## INPUT DATA
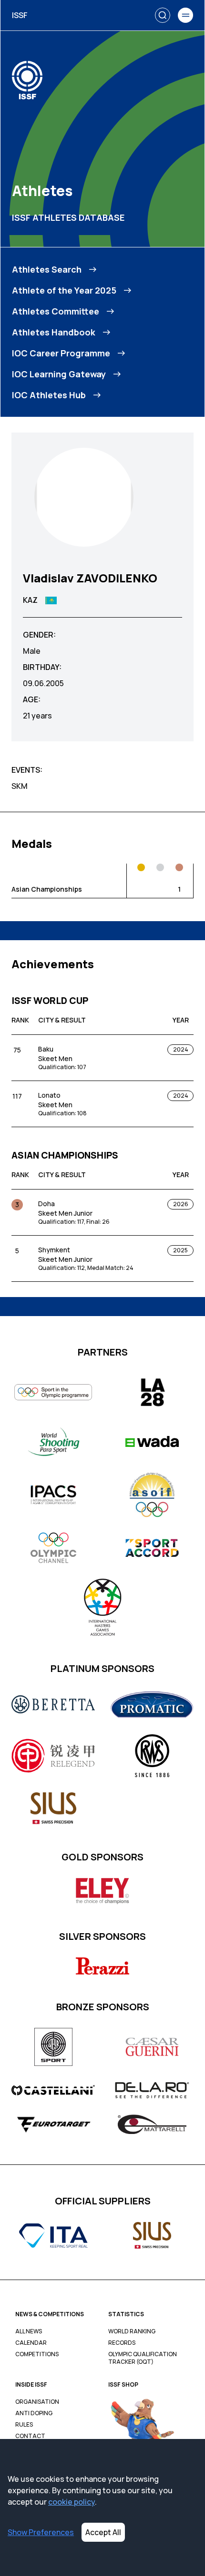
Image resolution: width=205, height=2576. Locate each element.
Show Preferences (41, 2532)
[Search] (162, 15)
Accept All (103, 2532)
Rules (24, 2425)
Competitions (37, 2354)
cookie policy (71, 2502)
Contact (30, 2436)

## WHAT YOU WILL DO
Every line above is to be duplicated exactly; no picture should be carried over.

## PROBLEM SOLUTION
Image resolution: width=205, height=2576. Locate each element.
Show Preferences (41, 2532)
[Search] (162, 15)
Accept All (103, 2532)
Rules (24, 2425)
Competitions (37, 2354)
cookie policy (71, 2502)
Contact (30, 2436)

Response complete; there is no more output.